Compressing payloads to gain a massive performance boost

Our primary message broker for any inter-service asynchronous communication is AWS SQS. SQS being such a reliable cloud-native, hosted message broker that potentially gives us massive throughput with zero to no throttling, is why is our default choice of a message broker. In this essay, we would like to discuss a very efficient way to utilize SQS, which could well be applied to any message broker out there.

For some of our internal systems, we have to process ~5 million events every minute; and the core message broker that has to take this load is SQS. If we write 5 million events as 5 million messages in SQS the roundtrip network latency i.e. time taken to put all the messages in SQS would be very high.

If we even assume an average round trip latency of 10 milliseconds and send 5 million messages sequentially, it will take us close to 14 hours to write all the events, and to make things worse we are getting ~5 million events every minute, rendering this solution infeasible.

The next logical solution to this problem is batching and here if we utilize SQS's batch send API, which allows us to batch 10 messages in one call, we reduce the time taken to a tenth i.e ~1.4 hours close to 84 minutes - a massive improvement over the naive approach; but still far away from what we want to achieve.

To reap even more performance out of it, we piggybacked multiple events in one message and then send it in a batch. This seems a sound solution but we have to crunch some numbers so that we understand how many events can be put in a single SQS message.

As per AWS's documentation the maximum payload side an SQS message could have is 256KB. Each event of ours is rough ~1KB big, which means we can actually pack 256 events in one SQS message and make a batch call with 10 such messages, which then allows us to send 5 million messages in ~20 seconds. This sounds pretty awesome, but there is a catch ...

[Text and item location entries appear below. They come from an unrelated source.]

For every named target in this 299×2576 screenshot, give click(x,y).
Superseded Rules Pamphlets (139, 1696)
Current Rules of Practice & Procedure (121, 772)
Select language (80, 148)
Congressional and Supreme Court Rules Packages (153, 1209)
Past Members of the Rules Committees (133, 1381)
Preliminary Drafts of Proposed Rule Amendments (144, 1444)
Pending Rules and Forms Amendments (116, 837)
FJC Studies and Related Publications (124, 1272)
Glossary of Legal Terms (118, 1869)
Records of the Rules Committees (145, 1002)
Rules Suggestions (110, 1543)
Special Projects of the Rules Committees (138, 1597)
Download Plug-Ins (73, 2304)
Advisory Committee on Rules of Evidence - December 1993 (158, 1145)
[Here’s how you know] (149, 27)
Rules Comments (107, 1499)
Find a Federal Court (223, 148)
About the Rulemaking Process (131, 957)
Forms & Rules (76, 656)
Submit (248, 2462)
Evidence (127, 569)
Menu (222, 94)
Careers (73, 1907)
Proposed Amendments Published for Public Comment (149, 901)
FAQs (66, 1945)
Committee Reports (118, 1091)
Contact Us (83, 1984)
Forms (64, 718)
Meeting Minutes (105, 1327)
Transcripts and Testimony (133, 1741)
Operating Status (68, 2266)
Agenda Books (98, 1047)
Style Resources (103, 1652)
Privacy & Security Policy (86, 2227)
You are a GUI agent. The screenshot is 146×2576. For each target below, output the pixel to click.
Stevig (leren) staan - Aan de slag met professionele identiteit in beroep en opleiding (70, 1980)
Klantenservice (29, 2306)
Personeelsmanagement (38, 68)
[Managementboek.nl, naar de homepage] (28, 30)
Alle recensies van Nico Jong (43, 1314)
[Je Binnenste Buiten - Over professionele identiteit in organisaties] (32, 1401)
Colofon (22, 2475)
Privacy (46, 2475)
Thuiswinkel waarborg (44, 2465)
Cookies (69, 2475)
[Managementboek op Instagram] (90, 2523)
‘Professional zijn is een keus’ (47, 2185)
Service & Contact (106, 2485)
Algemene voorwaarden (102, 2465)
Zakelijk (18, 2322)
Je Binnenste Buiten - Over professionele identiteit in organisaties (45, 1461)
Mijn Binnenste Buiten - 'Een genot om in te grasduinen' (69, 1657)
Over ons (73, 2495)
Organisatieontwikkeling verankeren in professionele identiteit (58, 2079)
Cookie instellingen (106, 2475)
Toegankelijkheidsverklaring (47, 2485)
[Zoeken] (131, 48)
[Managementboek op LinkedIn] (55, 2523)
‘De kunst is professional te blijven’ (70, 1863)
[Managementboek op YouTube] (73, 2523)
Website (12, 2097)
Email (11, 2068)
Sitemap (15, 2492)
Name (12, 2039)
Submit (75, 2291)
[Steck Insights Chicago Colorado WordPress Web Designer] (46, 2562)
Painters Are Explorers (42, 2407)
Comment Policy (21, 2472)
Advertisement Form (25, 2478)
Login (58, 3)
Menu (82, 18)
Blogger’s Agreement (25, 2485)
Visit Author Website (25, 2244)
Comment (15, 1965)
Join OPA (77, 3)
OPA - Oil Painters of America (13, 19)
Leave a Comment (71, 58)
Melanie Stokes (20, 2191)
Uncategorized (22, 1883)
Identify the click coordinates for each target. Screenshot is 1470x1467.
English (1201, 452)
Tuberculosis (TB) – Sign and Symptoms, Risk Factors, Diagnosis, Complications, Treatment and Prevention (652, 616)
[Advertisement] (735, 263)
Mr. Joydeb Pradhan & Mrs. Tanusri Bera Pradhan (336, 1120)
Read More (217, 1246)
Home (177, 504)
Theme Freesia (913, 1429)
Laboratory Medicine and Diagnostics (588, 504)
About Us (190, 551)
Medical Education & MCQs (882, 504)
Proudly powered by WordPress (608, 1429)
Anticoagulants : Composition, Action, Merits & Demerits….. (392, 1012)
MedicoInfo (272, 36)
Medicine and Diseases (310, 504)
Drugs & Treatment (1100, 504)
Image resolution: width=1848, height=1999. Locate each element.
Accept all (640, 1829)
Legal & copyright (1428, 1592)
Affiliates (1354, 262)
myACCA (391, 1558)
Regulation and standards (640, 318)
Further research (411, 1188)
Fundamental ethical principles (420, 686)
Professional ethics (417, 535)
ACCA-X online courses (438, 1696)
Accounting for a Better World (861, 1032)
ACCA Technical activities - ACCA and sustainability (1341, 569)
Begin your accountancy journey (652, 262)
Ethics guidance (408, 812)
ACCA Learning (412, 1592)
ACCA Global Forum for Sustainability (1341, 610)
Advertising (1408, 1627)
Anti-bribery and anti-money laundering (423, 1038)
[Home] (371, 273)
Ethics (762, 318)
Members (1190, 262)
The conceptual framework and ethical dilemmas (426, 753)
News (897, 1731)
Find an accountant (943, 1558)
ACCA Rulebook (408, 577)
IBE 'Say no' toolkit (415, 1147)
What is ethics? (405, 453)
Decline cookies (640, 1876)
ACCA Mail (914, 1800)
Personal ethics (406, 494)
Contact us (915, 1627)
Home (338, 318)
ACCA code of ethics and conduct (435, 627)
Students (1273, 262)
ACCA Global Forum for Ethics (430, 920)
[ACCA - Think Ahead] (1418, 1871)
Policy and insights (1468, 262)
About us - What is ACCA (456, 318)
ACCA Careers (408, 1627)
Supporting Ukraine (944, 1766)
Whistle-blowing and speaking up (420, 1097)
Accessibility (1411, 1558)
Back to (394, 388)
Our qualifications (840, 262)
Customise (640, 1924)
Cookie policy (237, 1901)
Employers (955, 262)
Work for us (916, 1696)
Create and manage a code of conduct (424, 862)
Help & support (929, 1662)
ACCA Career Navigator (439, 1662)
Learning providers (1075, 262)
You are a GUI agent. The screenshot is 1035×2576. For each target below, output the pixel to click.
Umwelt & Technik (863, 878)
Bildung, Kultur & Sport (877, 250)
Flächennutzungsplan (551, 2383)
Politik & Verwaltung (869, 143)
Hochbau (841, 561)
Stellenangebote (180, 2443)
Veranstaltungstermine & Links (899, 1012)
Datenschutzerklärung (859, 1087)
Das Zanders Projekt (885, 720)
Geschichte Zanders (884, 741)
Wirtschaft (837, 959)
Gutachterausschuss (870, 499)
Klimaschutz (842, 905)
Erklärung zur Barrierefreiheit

One API call, single or batch, to SQS, cannot have more than 256KB of data, which means we cannot get time to as low as 20 seconds with this approach, as our payload size would be 256 x 10 = 2560KB if we make a batch call of 10. This means the best we could get here ~200 seconds, which is still a massive improvement coming from 14 hours to 84 minutes to 200 seconds; but we needed to do better because we were getting an influx of 5 million messages every minute, so 200 seconds was way too long.

The improvement we have seen here looks awesome, but there is still some scope for improvement. If we closely observe, we found that we did improve on time by batching, but we never consider optimizing on data transfer; the amount of data transfer has remained fairly constant in our journey till now.

So, how can we squeeze more out of the existing situation?  Enter Data Compression. To take our solution to the next level, we leverage Data Compression and pack more data in a single SQS message and thus bringing our time down even further.

We did a comparative study of 3 of the most famous algorithms, zlib, lzma, and bz2, on our data and judged them on compression ratio and time to process.

It was evident from the study that there was a direct relation between compression ratio and processing time. The lower the compression ratio, the lesser the time is taken while the higher the compression ratio, the more time it took to process.

For most cases, sending messages to buffers/queues happens asynchronously, in which case compression ratio can be favored over compression time. With the unit event of 1 KB, we could fit 1913 events with bz2 algorithm in every message.  However, for sending 5 million events, zlib is the fastest despite having the lowest compression ratio.

Note that the above results are in accordance with our sample payload. In real-world scenarios result may vary depending on payload structure and the machine on which compression is done.  In our case, the unit event size was smaller, and with zlib we actually sent around 5k events in a single message.

Apart from saving network on both publisher and consumer, there is one more implicit advantage of sending data in bulk, which can be realized on the consumer side, the consumer saves all handshakes and consumer is readily warm, which is not the case if it had to consume 1 message at a time.

From a pricing perspective, SQS charges each 64 KB chunk of a payload as 1 request. Therefore, the more events we pack in a single message, the more transfer of data can be done per-unit pricing which translates into more data transferred per unit price.